Mil milhões de dólares: Messi junta-se a CR7 na lista dos futebolistas mais ricos
Lionel Messi juntou-se a Cristiano Ronaldo no restrito clube dos jogadores mais ricos do mundo. De acordo com os cálculos da Bloomberg, Messi (38 anos) ganhou 700 milhões de dólares e bonificações desde 2007 e tendo em conta os impostos, o rendimento de mercado e as receitas através de investimentos e patrocínios, o seu património líquido superou a barreira dos mil milhões de dólares. Cristiano Ronaldo já tinha atingido este patamar em 2023 quando assinou pelo Al-Nassr.

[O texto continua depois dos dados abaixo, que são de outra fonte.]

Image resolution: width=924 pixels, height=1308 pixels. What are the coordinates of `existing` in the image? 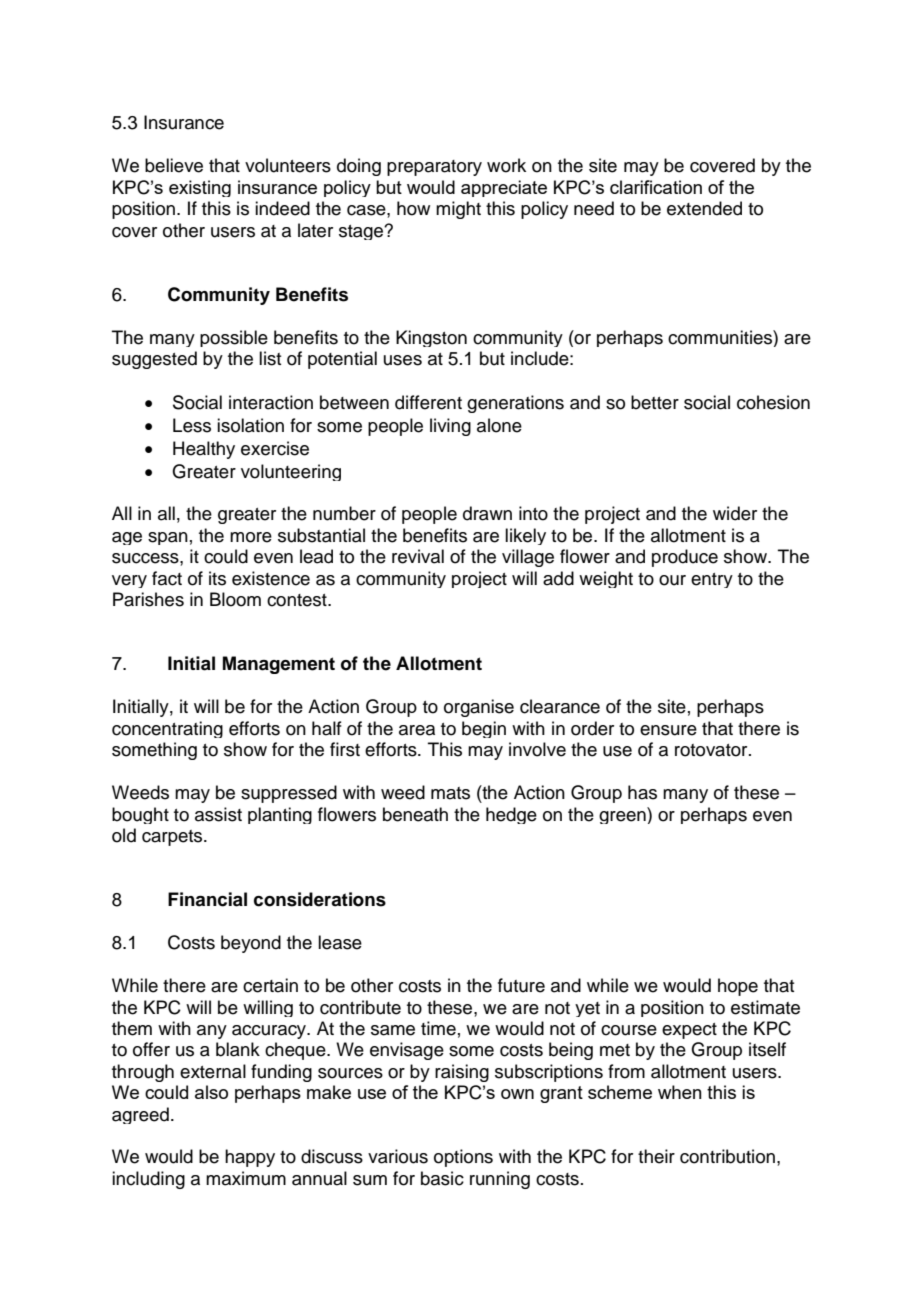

O jornal espanhol “El País” dá conta das diferenças de personalidades entre Cristiano Ronaldo e Lionel Messi e como isso se reflete também na aposta das marcas e na projeção comercial. “A personalidade extravagante de Cristiano Ronaldo há anos que tem vindo a consolidar-se como um potente íman para as marcas: desde o setor energético ao têxtil”, escreve o jornal espanhol de referência.
E Messi? A projeção comercial do argentino “nem sempre esteve à altura do seu talento desportivo no início da carreira. Essa lacuna comercial de Messi tem vindo a reduzir de forma significativa nos últimos tempos. Jorge Messi, pai do argentino e gestor de carreira de Lionel, tem vindo a impulsionar com êxito o seu perfil empresarial e a ida para o Inter de Miami é exemplo desse salto.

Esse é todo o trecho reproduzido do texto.